Excerpted passage:
····················

Methods: High-frequency rTMS was applied to occipital and frontal lobes in 12 patients with chronic fatigue and cognitive dysfunction 3 months after severe acute respiratory syndrome coronavirus 2 infection. Before and after ten sessions of rTMS, Brief Fatigue Inventory (BFI), Apathy Scale (AS), and Wechsler Adult Intelligence Scale-fourth edition (WAIS4) were determined and N-isopropyl-p-[123I]iodoamphetamine single photon emission computed tomography (SPECT) was performed.
Results: Twelve subjects completed ten sessions of rTMS without adverse events. The mean age of the subjects was 44.3 ± 10.7 years, and the mean duration of illness was 202.4 ± 114.5 days. BFI, which was 5.7 ± 2.3 before the intervention, decreased significantly to 1.9 ± 1.8 after the intervention. The AS was significantly decreased after the intervention from 19.2 ± 8.7 to 10.3 ± 7.2. All WAIS4 sub-items were significantly improved after rTMS intervention, and the full-scale intelligence quotient increased from 94.6 ± 10.9 to 104.4 ± 13.0. Hypoperfusion in the bilateral occipital and frontal lobes observed on SPECT improved in extent and severity after ten sessions of rTMS.
Conclusions: Although we are still in the early stages of exploring the effects of rTMS, the procedure has the potential for use as a new non-invasive treatment for the symptoms of long COVID.
The coronavirus 2019 (COVID-19) pandemic continues to have a huge negative impact on the world. To date, more than 8.3 million people have been infected in Japan, and the cumulative number of deaths has exceeded 30,000 (as of May 18, 2022). Although COVID-19 is considered to be a causative virus of severe pneumonia, the virus also harms other areas of the body in addition to the lungs because it enters through the ACE2 membrane protein. This means that the virus can be widely distributed in other parts of the body, allowing it to cause inflammation and necrosis of the heart, kidneys, intestines, and vascular endothelium.1) Furthermore, inflammation of the vascular endothelium induces vascular events in the brain and heart.2) Moreover, sequelae that continue for a long time occur at a high rate after the patient has been cured of the initial viral infection. Long COVID3) is a post-COVID-19 condition that is characterized by persistent sequelae, which can include chronic fatigue, cognitive dysfunction (e.g., decreased memory/spontaneity) collectively referred to as brain fog, chest symptoms (e.g., shortness of breath and chest pain), gastrointestinal symptoms, muscle and joint pain, psychiatric symptoms (e.g., depression), otolaryngological symptoms (e.g., impaired sense of taste and smell), and dermatological symptoms.4) Similarly, in the 1918 Spanish flu, 40% of survivors were found to have chronic fatigue, lethargy, and poor concentration. Similar symptoms were observed in approximately 30% of Severe Acute Respiratory Syndrome (SARS) survivors in 2002 and 20% of Middle East Respiratory Syndrome (MERS) survivors in 2012.5) Because these sequelae last for a long period, the number of patients will continue to increase even if the pandemic wave ends, affecting social and economic activities.

····················

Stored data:
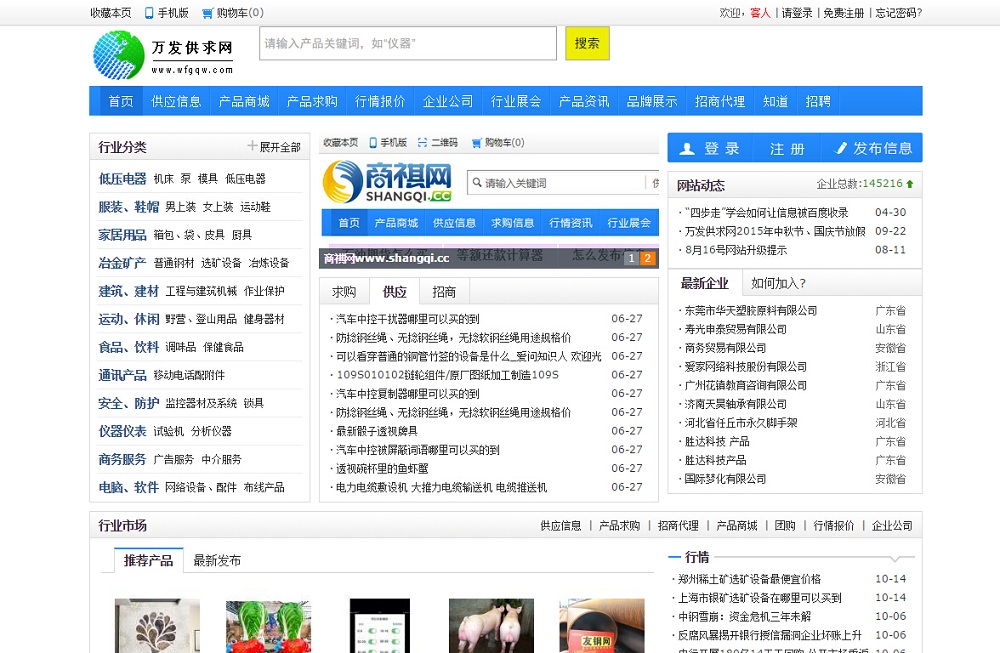Click the 商祺网 SHANGQI.CC logo
The image size is (1000, 653).
pos(387,182)
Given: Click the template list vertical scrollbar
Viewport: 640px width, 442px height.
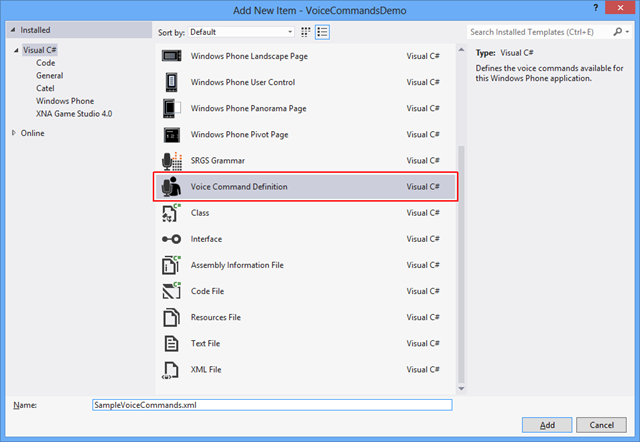Looking at the screenshot, I should [x=461, y=260].
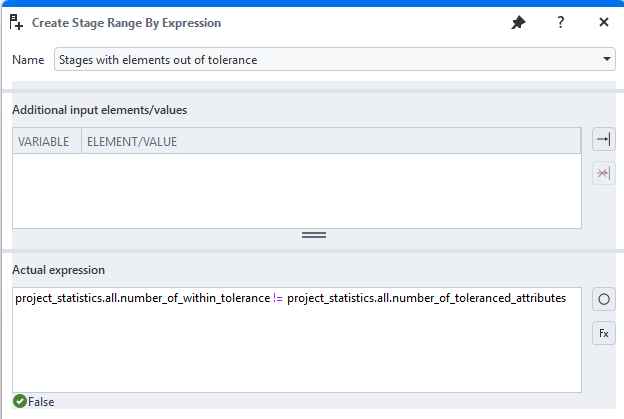Click the False result text

pos(41,402)
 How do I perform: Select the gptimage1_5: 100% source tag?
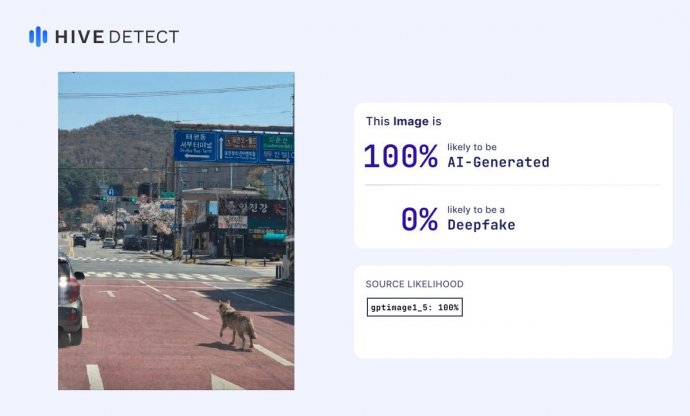(x=414, y=307)

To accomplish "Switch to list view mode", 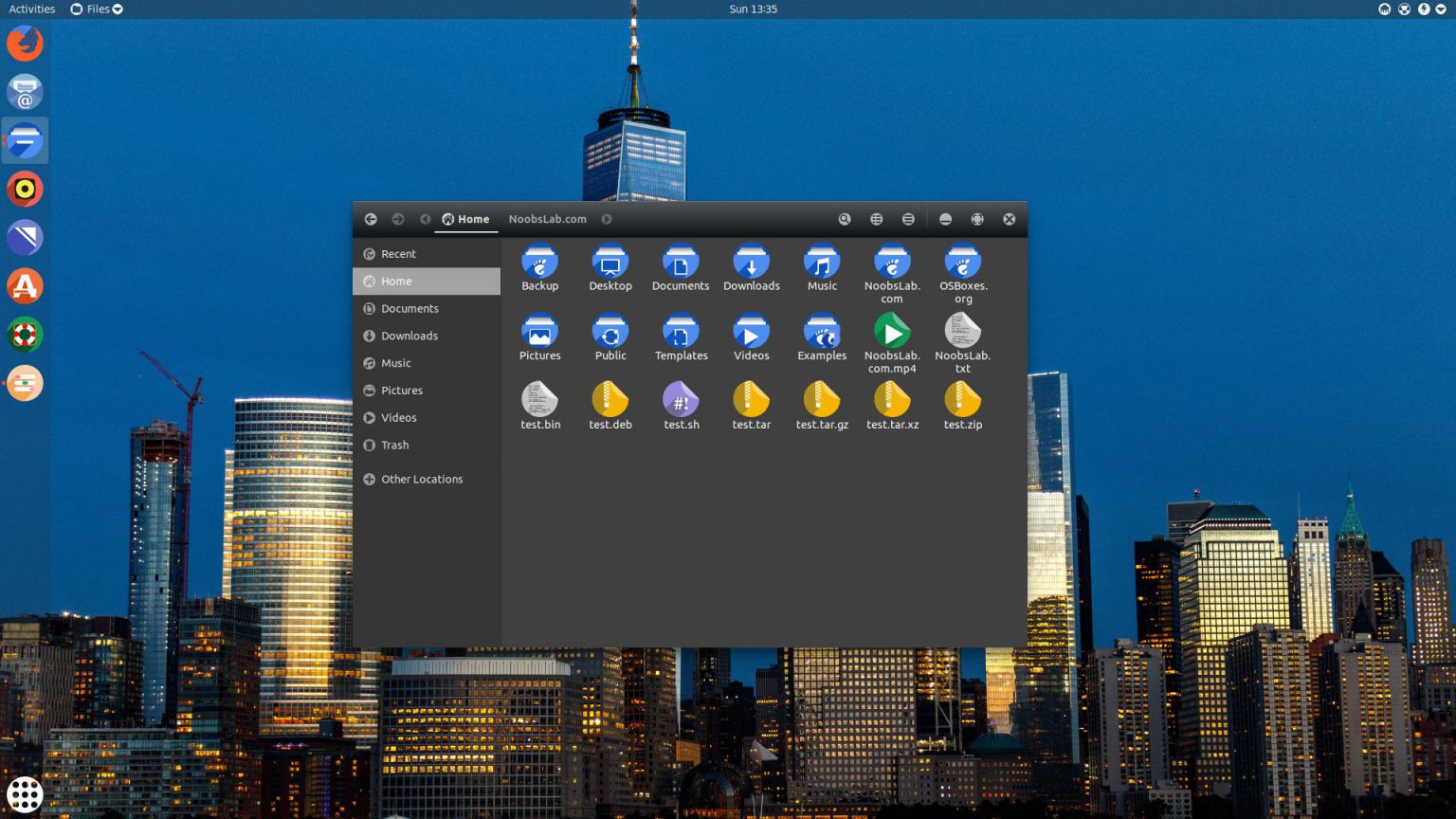I will pos(907,219).
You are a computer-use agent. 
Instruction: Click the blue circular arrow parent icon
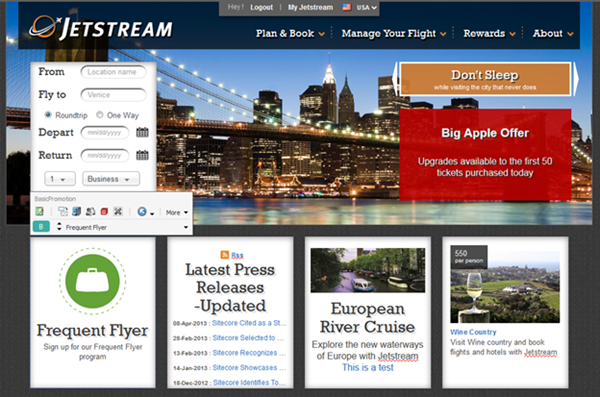pyautogui.click(x=142, y=211)
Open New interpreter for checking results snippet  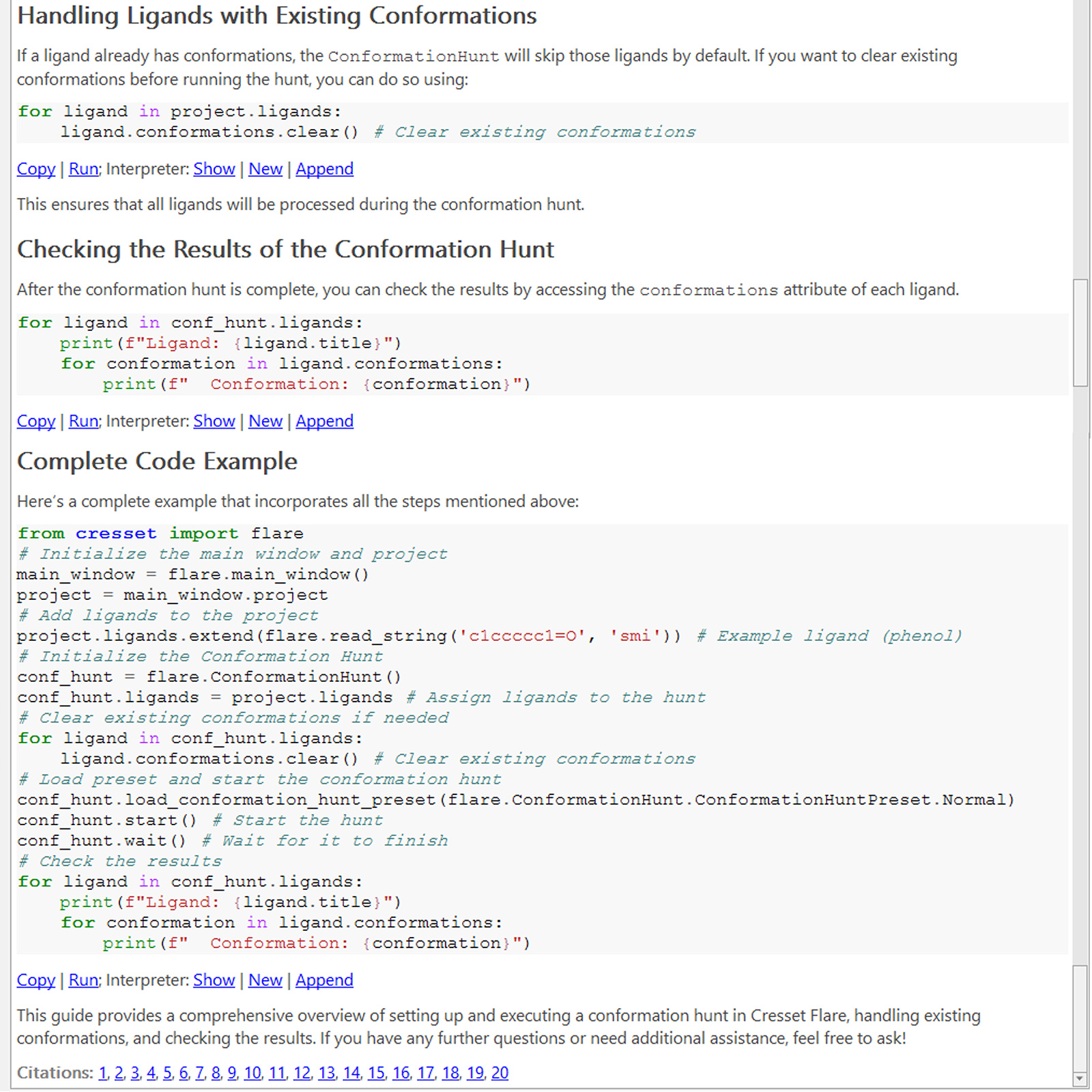tap(265, 421)

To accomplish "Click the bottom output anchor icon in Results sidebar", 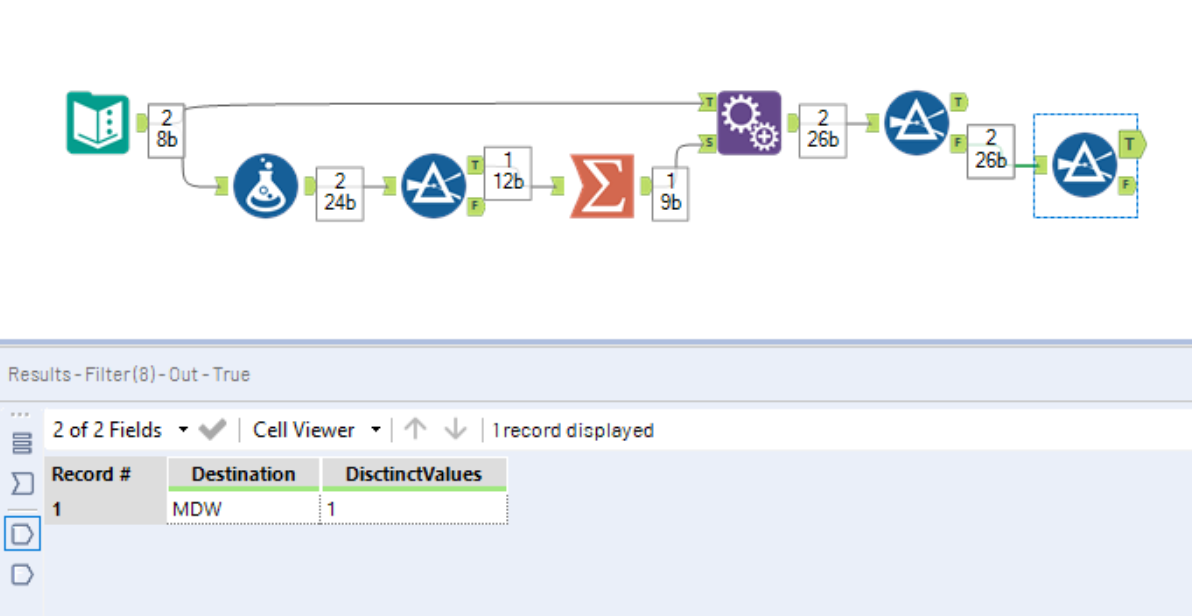I will (22, 574).
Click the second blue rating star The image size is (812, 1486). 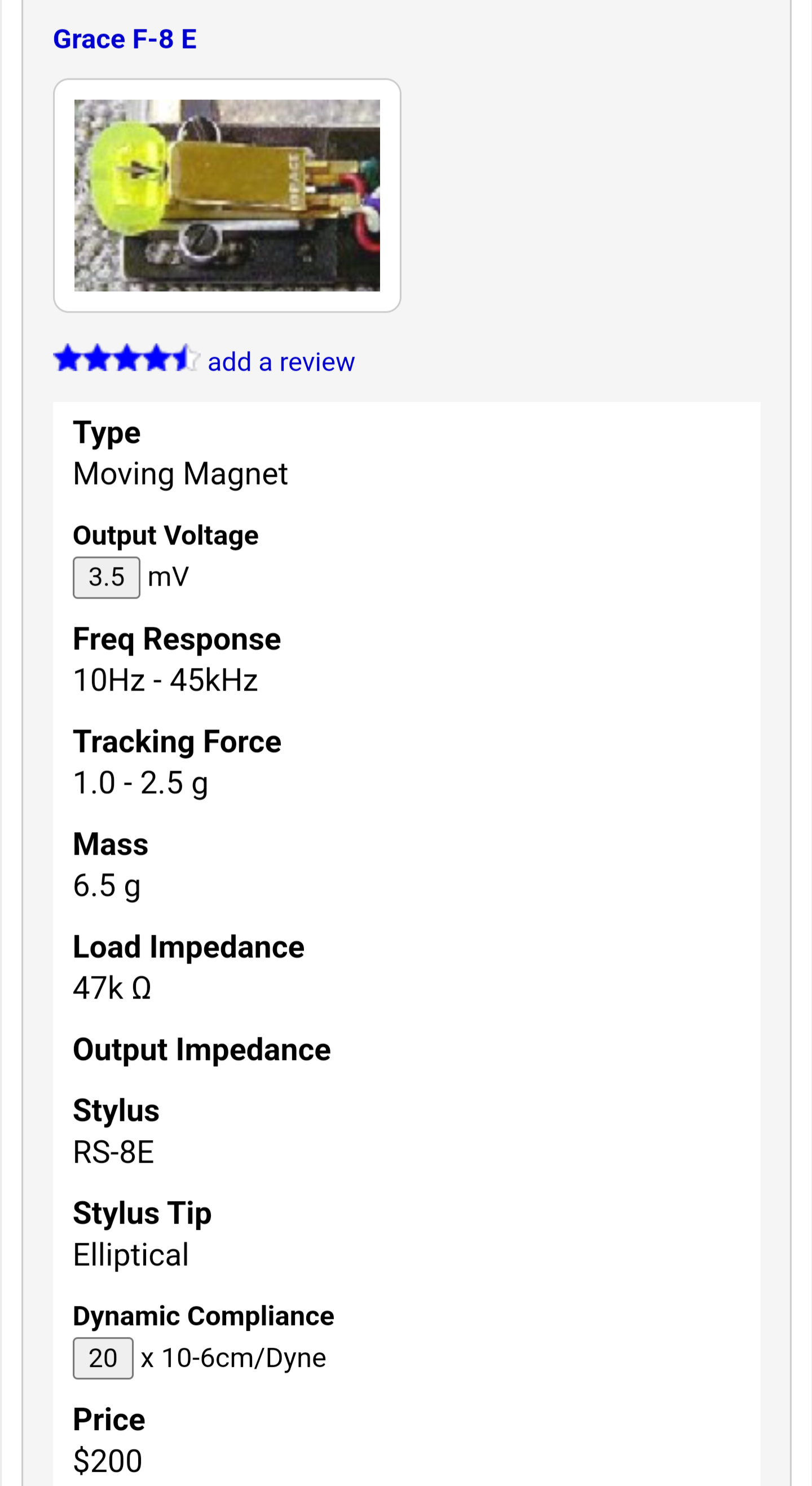coord(98,358)
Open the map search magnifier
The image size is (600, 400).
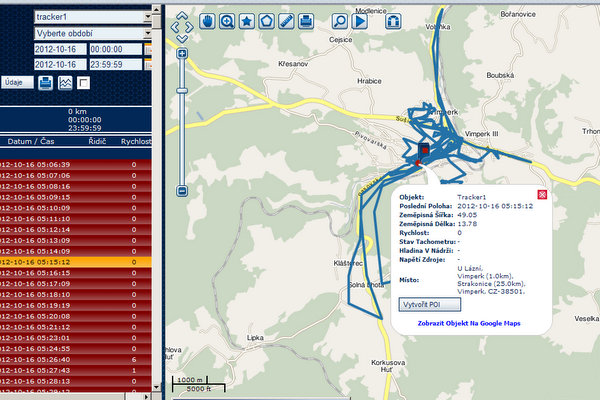pos(339,21)
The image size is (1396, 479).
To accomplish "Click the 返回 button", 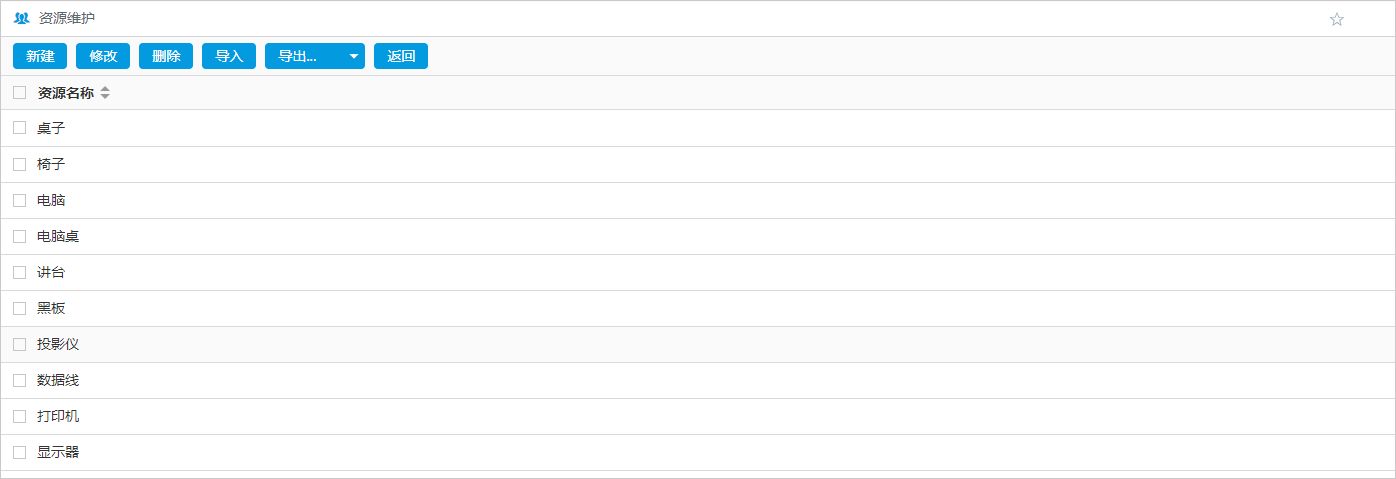I will click(x=401, y=56).
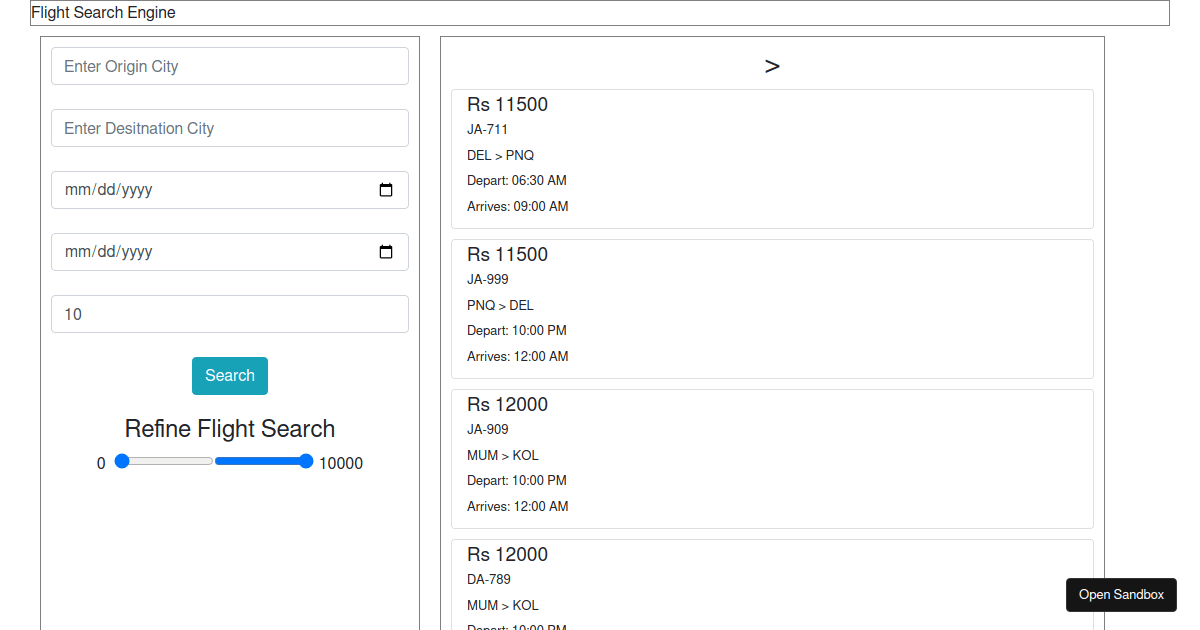Select the JA-711 flight card
Screen dimensions: 1200x630
tap(771, 158)
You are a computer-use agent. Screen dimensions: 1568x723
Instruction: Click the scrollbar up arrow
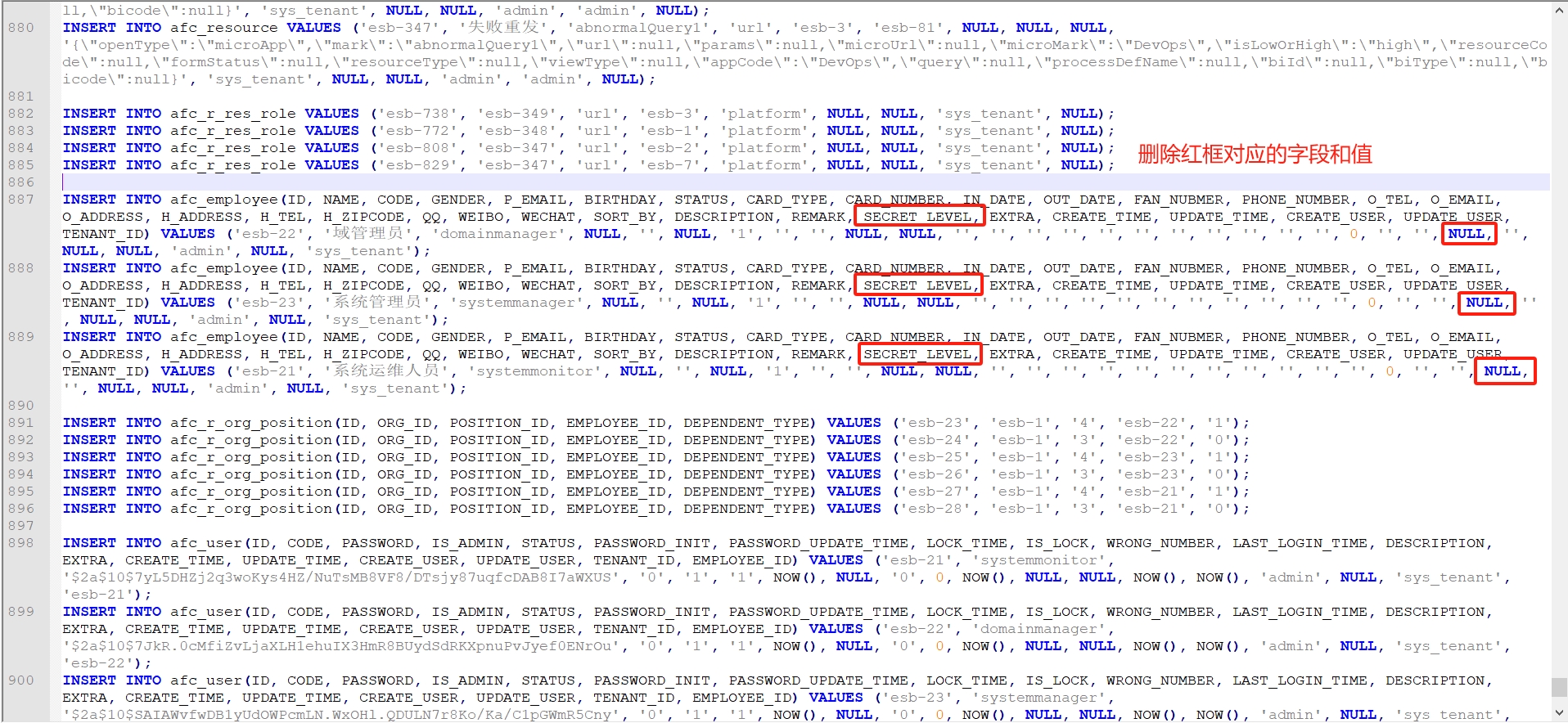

····················

Prompt A:
Answer these questions from the passage on rTMS for long COVID:
(i) How many rTMS sessions did the subjects complete?
(ii) What was the mean age of the subjects?
(iii) In approximately what percentage of 2002 SARS survivors were similar symptoms observed?
Prompt B: Continue the passage on rTMS for long COVID from where it stops.

Response A:
(i) Ten sessions.
(ii) 44.3 ± 10.7 years.
(iii) Approximately 30%.

Response B:
Although no effective treatment exists for these sequelae, we have started therapeutic intervention using repetitive transcranial magnetic stimulation (rTMS) for chronic fatigue associated with long COVID and cognitive dysfunction (brain fog) since September 2021. rTMS is a non-invasive brain stimulation that changes local neural activity in the brain using a magnetic field from a coil placed on the surface of the head. In addition to being covered by insurance for depression, this treatment is effective against various brain-derived symptoms such as post-stroke paralysis and higher brain dysfunction.6) To the best of our knowledge, this is the first report to describe the effect of rTMS on chronic fatigue and cognitive dysfunction in long COVID.
At our hospital, we conduct therapeutic interventions with rTMS for various cognitive dysfunctions derived from the brain, with the approval of the Committee on Unapproved Medical Devices and Therapies (approval number 5389). We retrospectively analyzed changes in chronic fatigue, cognitive function, and single-photon emission computed tomography (SPECT) in long COVID patients who underwent rTMS.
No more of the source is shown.